Il protocollo, in termini generali, prevede la gestione di requisiti relativi agli aspetti di natura territoriale ed ambientale (storia, gestione dei siti e dei suoli, fonti inquinamento e gestione dei rifiuti), prodotto (uso responsabile dei prodotti fitosanitari, uso razionale dell’acqua, protezione delle colture e modalità dei trattamenti secondo le regole internazionali della difesa integrata (IPM)), salute e sicurezza dei lavoratori ed elementi relativi alla corretta gestione degli adempimenti in azienda.
Ad oggi sono disponibili due opzioni di certificazione: singola (azienda agricola semplice) in opzione 1 e associata (gruppo di produttori organizzati con capi-filiera) in opzione 2.
Nell’ultimo decennio sono stati sviluppati a corredo di tale standard anche dei moduli aggiuntivi (add-ons) legati al rispetto di specifici requisiti per alcune tematiche o richieste della distribuzione, come ad esempio SPRING - uso efficiente della risorsa idrica – e GRASP valutazione etico-sociale delle aziende agricole.
Una delle più importanti novità dell’ultimo anno ha riguardato un tema di fondamentale importanza per il consumatore finale: la possibilità prima esclusa, de facto, di poter apporre il logo della certificazione Global GAP, mediante apposita etichetta, sulle produzioni alimentari ottenute mediante questo standard di agricoltura certificata (fonte www. ggn.org).
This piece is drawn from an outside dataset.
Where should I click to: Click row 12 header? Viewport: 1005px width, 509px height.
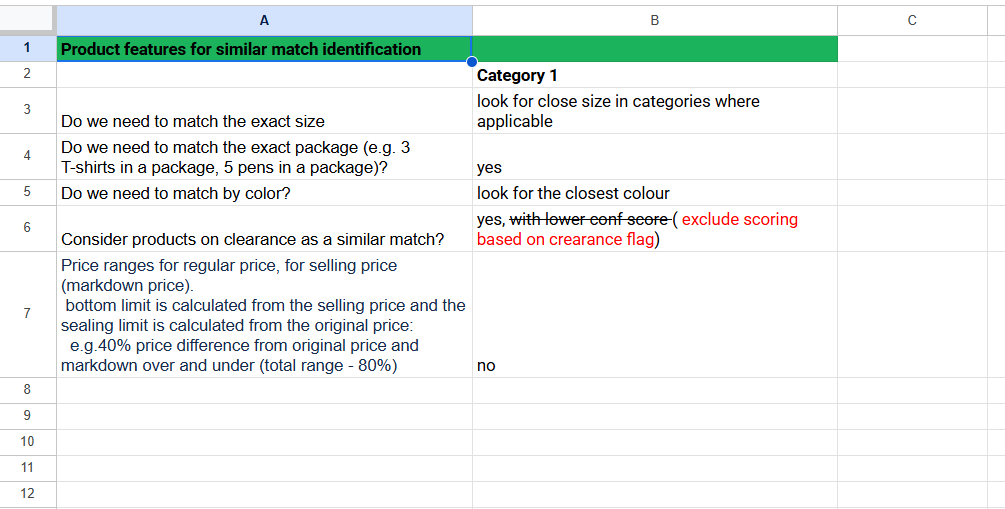coord(27,494)
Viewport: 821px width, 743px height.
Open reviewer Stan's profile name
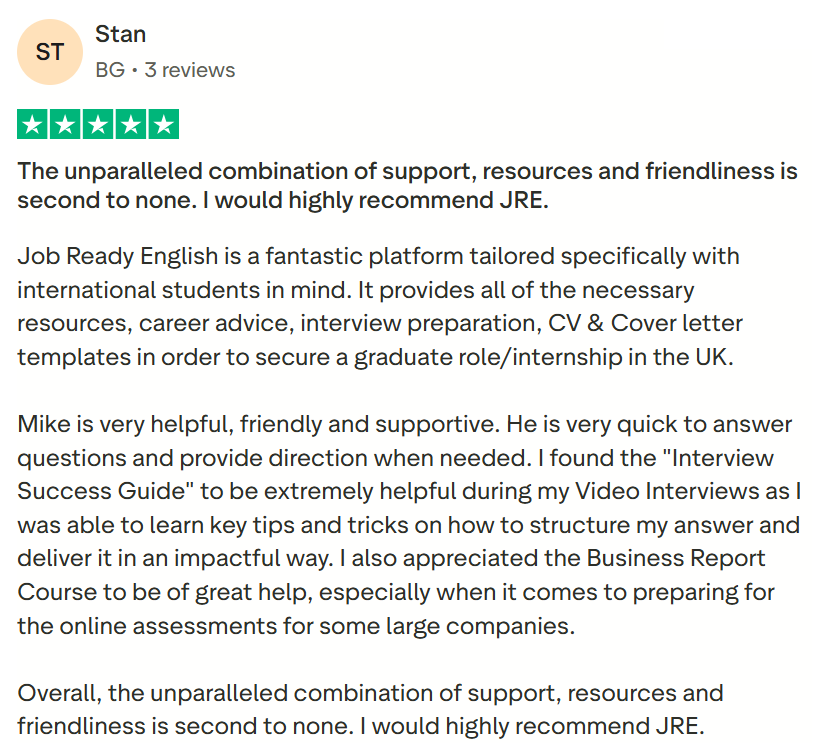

Tale opzione è già resa possibile per le produzioni ottenute da floricoltura ed acquacoltura certificata.
La possibilità dello standard di adempiere efficacemente alle richieste sempre più stringenti degli attori del settore distributivo, lo hanno reso ampiamente condiviso ed accettato dai principali player del mercato, rappresentando una vera e propria linea guida universale per le buone pratiche agricole in tutto il mondo.
Sempre più certificazioni
In termini generali, lo sviluppo del settore delle certificazioni, ora e in futuro, rivestirà sempre maggiore importanza, in particolare come requisito fondamentale per la selezione e successiva qualifica degli operatori che opereranno nelle filiere controllate. Alla luce dell’evoluzione normativa, e delle sempre più pregnanti esigenze del consumatore è previsto nei prossimi anni, un ulteriore rafforzamento di questi sistemi di controllo a supporto e garanzia del settore agroalimentare (es. nuovo SQNPI, nuovo standard Global GAP versione 6), con particolare enfasi sulla sostenibilità ambientale e sociale e per una più capillare diffusione della cultura della sicurezza alimentare lungo tutta la filiera.